Probabilmente, l’unica condizione per non perdere le straordinarie opportunità territoriali risiede nel diminuire le conflittualità, nell’abbandonare sterili campanilismi. Un impegno che preserverebbe i tanti luoghi dell’eccellenza italiana, il patrimonio storico e culturale, il paesaggio, la creatività, le produzioni tipiche e la buona cucina, operando – ciascuno per il proprio ruolo – per un maggiore livello di coesione sociale e di qualità della vita.
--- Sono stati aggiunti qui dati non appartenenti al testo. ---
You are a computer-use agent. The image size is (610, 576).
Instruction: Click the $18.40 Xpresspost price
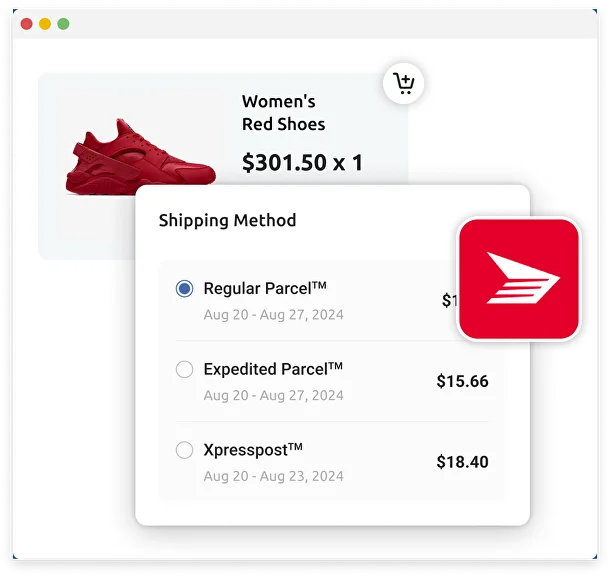click(462, 462)
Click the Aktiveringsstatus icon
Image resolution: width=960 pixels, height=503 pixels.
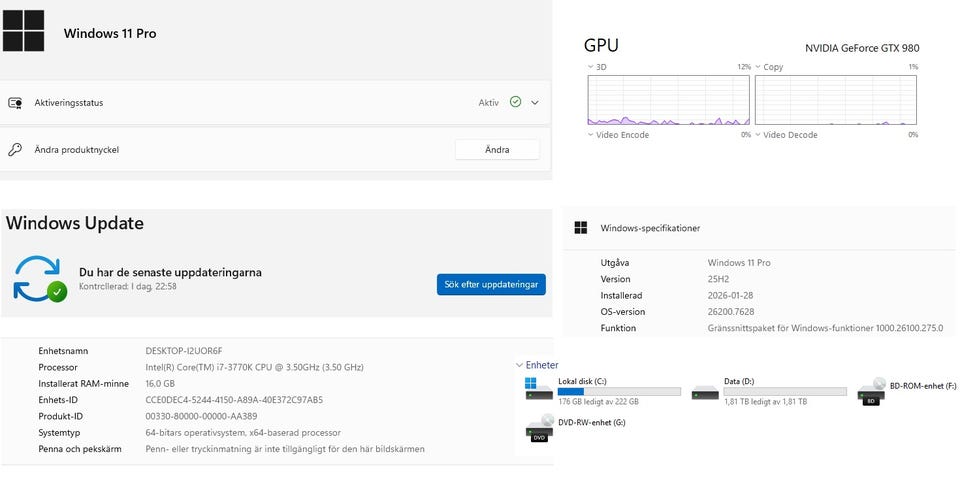15,102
L’Italia sta attraversando una crisi economica strutturale e contingente trovando uno straordinario elemento di forza nelle proprie comunità locali, nelle forti identità che distinguono proprio le province, nella caparbietà dei ceti produttivi di non abbandonare la propria terra, nemmeno quando inerpicata su impervi tratti montuosi o lasciata sola ad affrontare insuperabili problemi endemici; i nuovi assestamenti di una possibile architettura istituzionale basata sull’ identità territoriale potrebbero risultare molto solidi, molto competitivi e persino molto solidali.
Passeggiando per Patti fino alla marina, percorrendo il lungo viale di palme che costeggia la spiaggia si possono incontrare pescatori che con tenacia tirano le barche a riva, sistemano le poche cassette di pescato e aspettano che qualcuno si avvicini per comprare mentre al largo ancora qualcuno getta le reti, come se dovesse poi tirar su non sarde ed ombrine, ma sogni. Si potranno forse abolire le province, certamente non la provincia, che non è un semplice spazio geografico e tantomeno un’unità amministrativa dai confini variabili, ma un luogo dell’anima.